51.1 Why Sampling Distributions Matter

When we conduct a hypothesis test, we calculate a test statistic from our sample data. To determine whether this statistic is “unusual,” we need to know what values to expect if the null hypothesis were true. The sampling distribution tells us exactly this—it’s the distribution of the test statistic across all possible samples.

Code
# Demonstrate: sampling distribution of the mean
set.seed(42)
population <- rnorm(100000, mean = 100, sd = 15)

# Take many samples and compute means
sample_means <- replicate(5000, mean(sample(population, 30)))

hist(sample_means, breaks = 40, col = "lightblue",
     main = "Sampling Distribution of the Mean",
     xlab = "Sample Mean (n = 30)",
     probability = TRUE)

# Overlay theoretical normal
x <- seq(min(sample_means), max(sample_means), length.out = 100)
lines(x, dnorm(x, mean = 100, sd = 15/sqrt(30)), col = "red", lwd = 2)

legend("topright",
       legend = c("Simulated", "Theoretical"),
       fill = c("lightblue", NA),
       border = c("black", NA),
       lty = c(NA, 1), lwd = c(NA, 2),
       col = c(NA, "red"))
Figure 51.1: Sampling distribution of the mean based on 5000 samples of size 30, showing close agreement with the theoretical normal distribution

51.2 The Standard Normal (Z) Distribution

When It’s Used

The standard normal distribution is used when:

  • Testing means with known population variance
  • Large samples (n > 30) where CLT applies
  • Testing proportions with large samples

The Distribution

\[Z = \frac{\bar{X} - \mu}{\sigma / \sqrt{n}}\]

Under \(H_0\), \(Z \sim N(0, 1)\)

Code
x <- seq(-4, 4, length.out = 200)
y <- dnorm(x)

plot(x, y, type = "l", lwd = 2,
     xlab = "z", ylab = "Density",
     main = "Standard Normal Distribution")
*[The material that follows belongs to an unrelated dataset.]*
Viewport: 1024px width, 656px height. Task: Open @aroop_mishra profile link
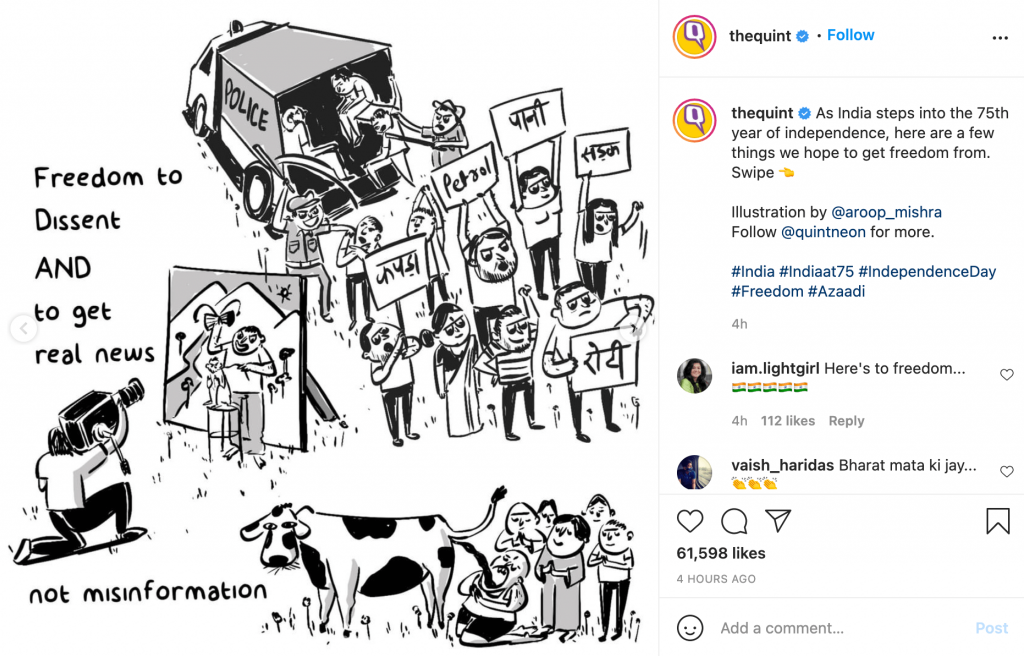(886, 212)
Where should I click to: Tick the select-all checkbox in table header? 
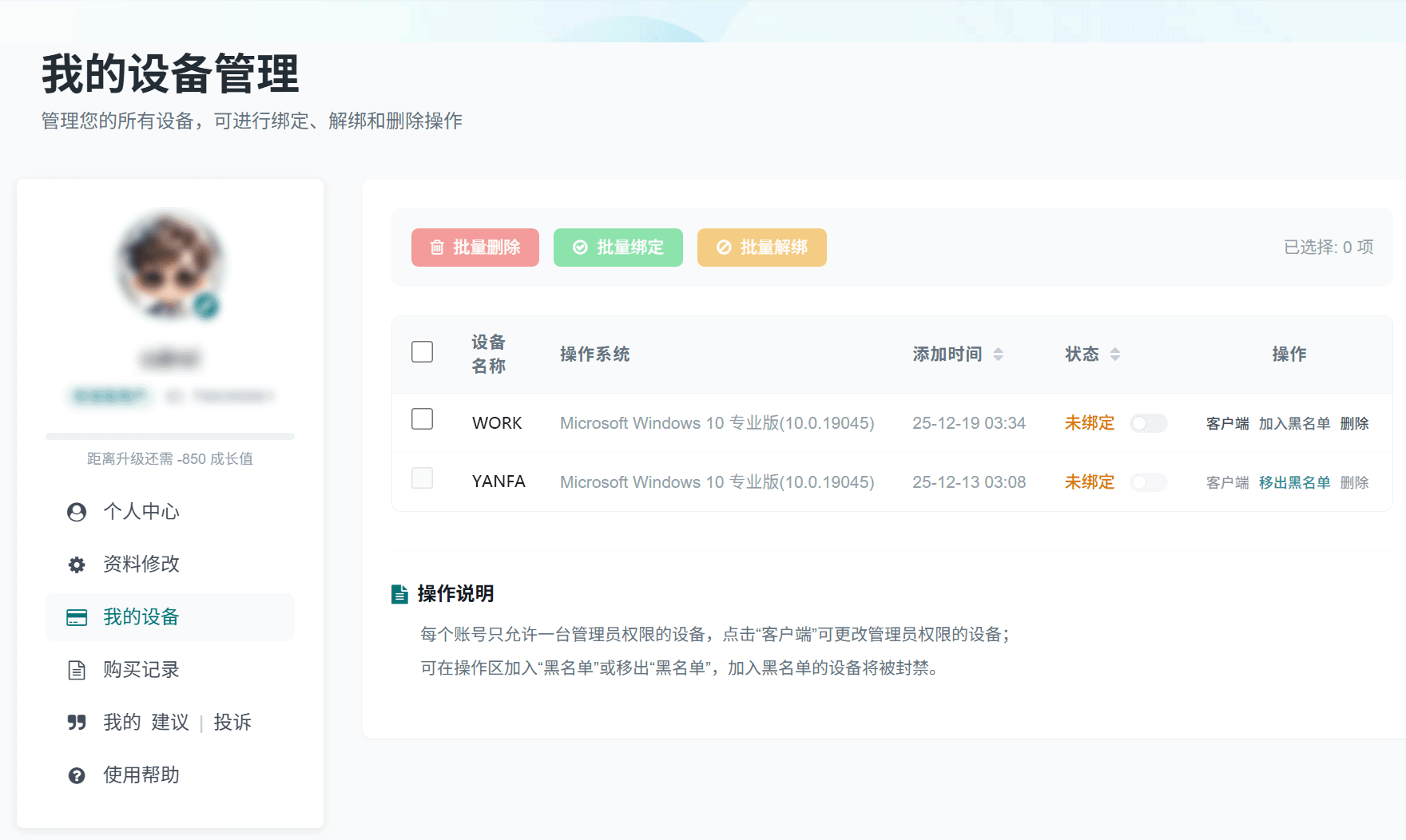pyautogui.click(x=422, y=352)
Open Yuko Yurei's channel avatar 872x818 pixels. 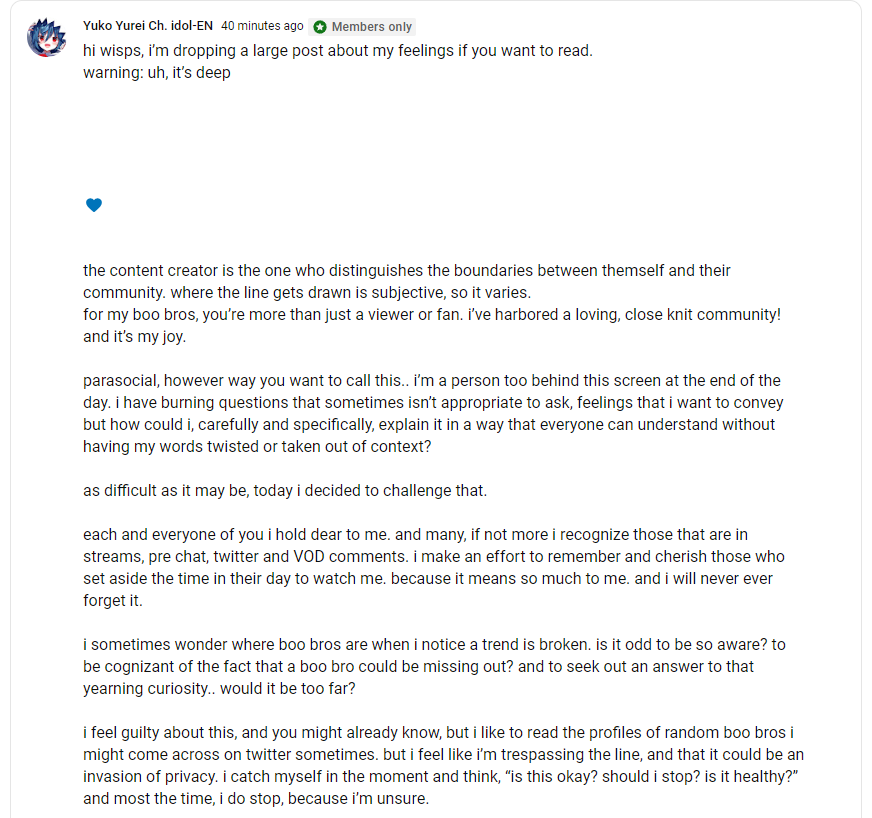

# Shade rejection regions (two-tailed, α = 0.05)
x_left <- seq(-4, -1.96, length.out = 50)
x_right <- seq(1.96, 4, length.out = 50)

polygon(c(-4, x_left, -1.96), c(0, dnorm(x_left), 0),
        col = rgb(1, 0, 0, 0.3), border = NA)
polygon(c(1.96, x_right, 4), c(0, dnorm(x_right), 0),
        col = rgb(1, 0, 0, 0.3), border = NA)

abline(v = c(-1.96, 1.96), lty = 2, col = "red")
text(0, 0.15, "95%\nAcceptance\nRegion", cex = 0.9)
text(-2.8, 0.05, "2.5%", col = "red")
text(2.8, 0.05, "2.5%", col = "red")
Figure 51.2: Standard normal distribution with rejection regions for a two-tailed test at α = 0.05

Critical Values

Confidence Level Two-tailed α Critical Z
90% 0.10 ±1.645
95% 0.05 ±1.960
99% 0.01 ±2.576
Code
# R functions for Z distribution
qnorm(0.975)  # 97.5th percentile (for two-tailed 95% CI)
[1] 1.959964
Code
pnorm(1.96)   # Probability below z = 1.96
[1] 0.9750021

51.3 Student’s t-Distribution

When It’s Used

The t-distribution is used when:

  • Testing means with unknown population variance (estimated from sample)
  • Comparing two means (two-sample t-test)
  • Testing regression coefficients
  • Small to moderate sample sizes

The Distribution

\[t = \frac{\bar{X} - \mu}{s / \sqrt{n}}\]

Under \(H_0\), \(t \sim t_{df}\) where \(df = n - 1\) for one-sample tests.

Effect of Degrees of Freedom

The t-distribution has heavier tails than the normal, reflecting additional uncertainty from estimating variance. As df increases, t approaches normal:

Code
x <- seq(-4, 4, length.out = 200)

plot(x, dnorm(x), type = "l", lwd = 2, col = "black",
     xlab = "t", ylab = "Density",
     main = "t-Distribution: Effect of Degrees of Freedom")
lines(x, dt(x, df = 3), lwd = 2, col = "red")
lines(x, dt(x, df = 10), lwd = 2, col = "blue")
lines(x, dt(x, df = 30), lwd = 2, col = "darkgreen")

legend("topright",
       legend = c("Normal (df = ∞)", "t (df = 3)", "t (df = 10)", "t (df = 30)"),
       col = c("black", "red", "blue", "darkgreen"),
       lwd = 2)
Figure 51.3: t-distribution for different degrees of freedom showing convergence to the normal distribution as df increases

Notice how df = 3 has much heavier tails (more extreme values expected), while df = 30 is nearly indistinguishable from the normal.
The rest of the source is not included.